Circuit configurations having power semiconductor switches are used in the automotive sector, in the telecommunications sector, in the consumer sector and also for the purpose of load control and many other applications. The LIGBT is one of the components used most in circuit configurations of this type. A high blocking voltage can be obtained with LIGBTs, on account of the long drift zone, but the current-carrying capacity is unsatisfactory in comparison with a vertical IGBT.
In order to be able to ensure a required reverse voltage for a predetermined thickness of the drain zone, suitable doping of the drain zone is performed. In this case, the blocking voltage is taken up not only by the drain zone but also, to a significant proportion, by the insulation layer situated underneath.
SUMMARY OF THE INVENTION
It is accordingly an object of the invention to provide a lateral IGBT in an SOI configuration and a method for its fabrication which overcome the above-mentioned disadvantages of the prior art methods and devices of this general type, which has lower turn-off losses in comparison with the prior art without simultaneously decreasing the reverse voltage in the process.

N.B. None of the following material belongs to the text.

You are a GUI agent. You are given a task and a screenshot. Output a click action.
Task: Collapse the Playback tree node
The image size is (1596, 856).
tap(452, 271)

With the foregoing and other objects in view there is provided, in accordance with the invention, a lateral IGBT in an SOI configuration having a top side and an underside. The lateral IGBT has a drain zone of a first conductivity type, which drain zone extends to the top side. An anode zone of a second conductivity type is incorporated in the drain zone and the anode zone runs to the top side. Furthermore, a base zone of the second conductivity type is incorporated in the drain zone and the base zone extends to the top side. There being incorporated in the base zone a source zone of the first conductivity type, which source zone extends to the top side. The underside of the LIGBT forms a substrate of the second conductivity type. The LIGBT has a source electrode that is in contact with the source zone and the base zone. Furthermore, it contains a drain electrode that is in contact with the anode zone. A gate insulating layer disposed on the top side is situated between the source zone and the anode zone. A gate electrode is disposed on the gate insulating layer. A lateral insulation layer is provided between the drain zone and the substrate.
The invention is based on the concept that at least one laterally formed region of the second conductivity type is provided in the drain zone, in the vicinity of the insulation layer. In this case, the laterally formed region has a smaller area than the lateral insulation layer that is provided.
This configuration has the advantage that the terrace-shaped profile of the voltage rise during the turn-off of the LIGBT is shifted toward a lower voltage value and, at the same time, the terrace phase is shortened in the process. This results in a smaller power loss. At the same time, however, the maximum reverse voltage is maintained.
The reason why the turn-off losses can be reduced without the maximum reverse voltage being simultaneously decreased in the process is that the laterally formed regions of the second conductivity type provided in the vicinity of the lateral insulation layer are formed in the source-drain direction and, at the same time, have interruptions and, consequently, do not areally cover the entire lateral insulation layer. At least partial regions of the drain zone are thus in contact with the lateral insulation layer. These interruptions enable the electric field to penetrate the insulation oxide in the event of the IGBT being subjected to reverse voltage loading. The penetration of the electric field into the insulation oxide is of relevance, primarily in respect to the reverse voltage endurance. On the other hand, the laterally formed regions of the second conductivity type enable the stored charge to be depleted more rapidly during the switching-off operation of the LIGBT and, consequently, the switch-off losses to be reduced.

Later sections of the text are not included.